TASK DETAILS - Given the records below, the lines starting at the line with "Click the loan_health indicator bar" and ending at the line with "the Wi-Fi icon" should be output exactly, both end lines kept and pictures left out.

DATA FOR REVIEW -
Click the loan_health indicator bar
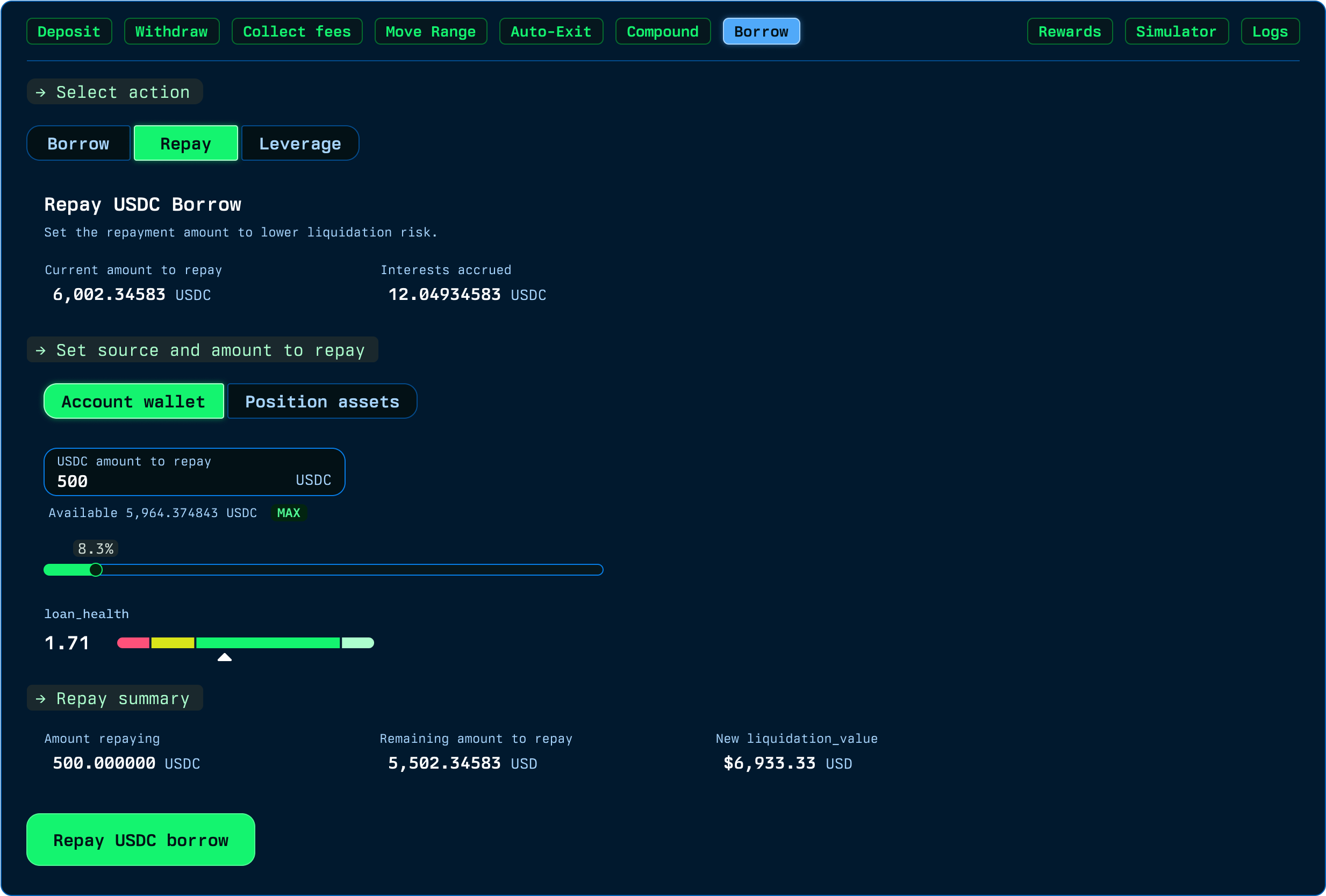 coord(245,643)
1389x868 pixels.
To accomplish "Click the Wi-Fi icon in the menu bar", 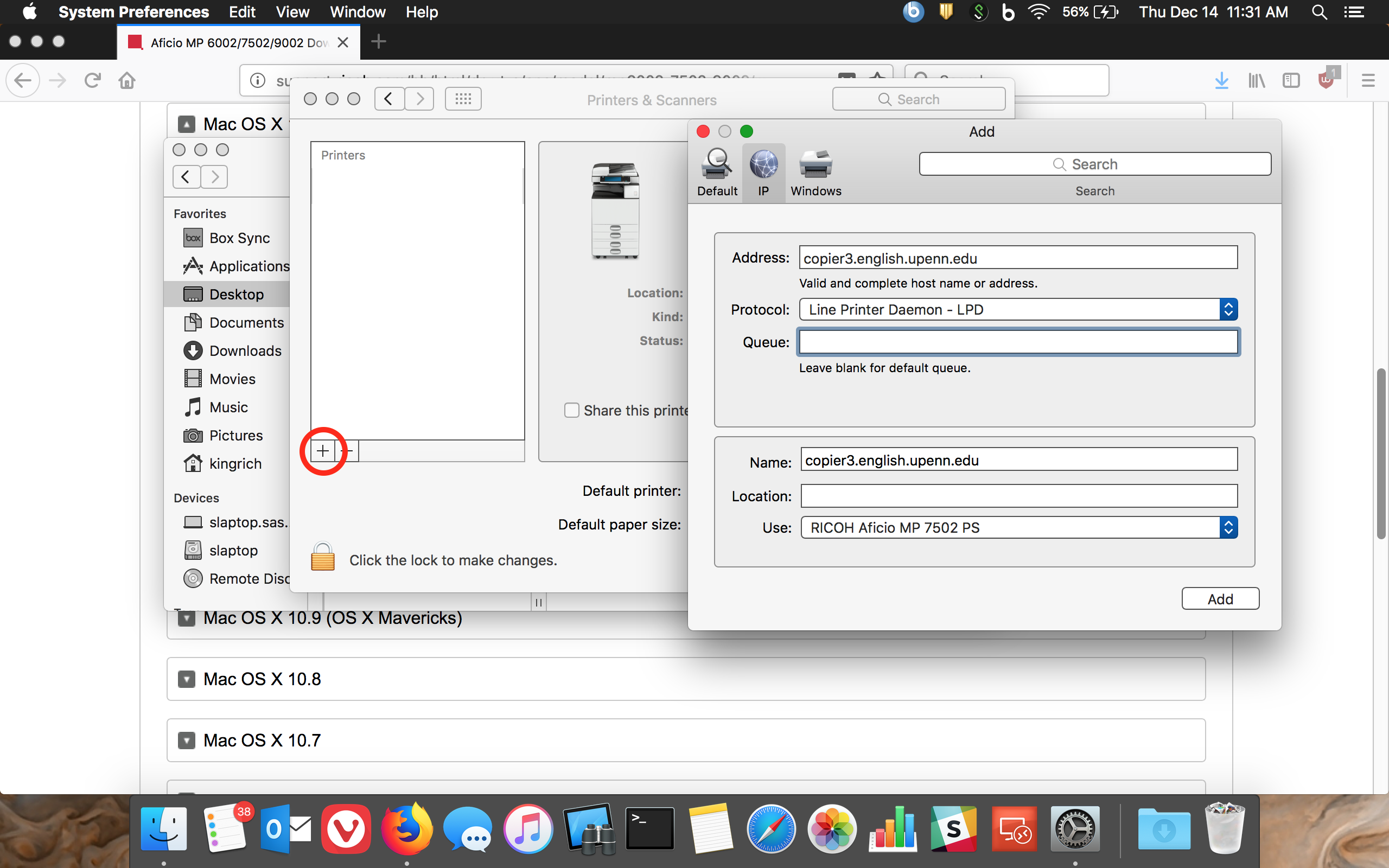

...

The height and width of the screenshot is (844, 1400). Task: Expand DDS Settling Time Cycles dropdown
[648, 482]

...

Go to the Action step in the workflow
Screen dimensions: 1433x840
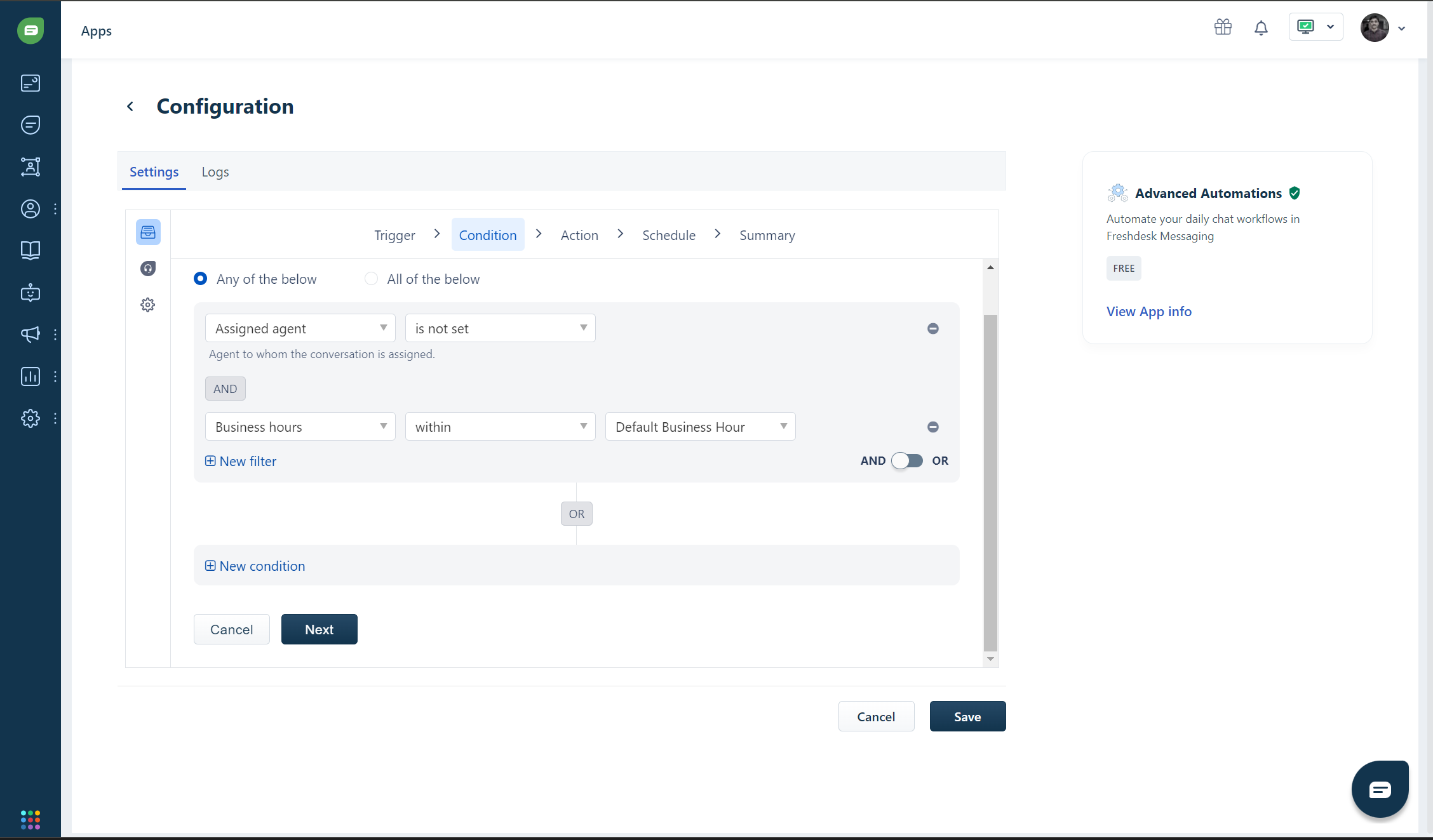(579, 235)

RESPONSE BOX -
Click the loan_health indicator bar
 coord(245,643)
1389x868 pixels.
To accomplish "Click the Wi-Fi icon in the menu bar", 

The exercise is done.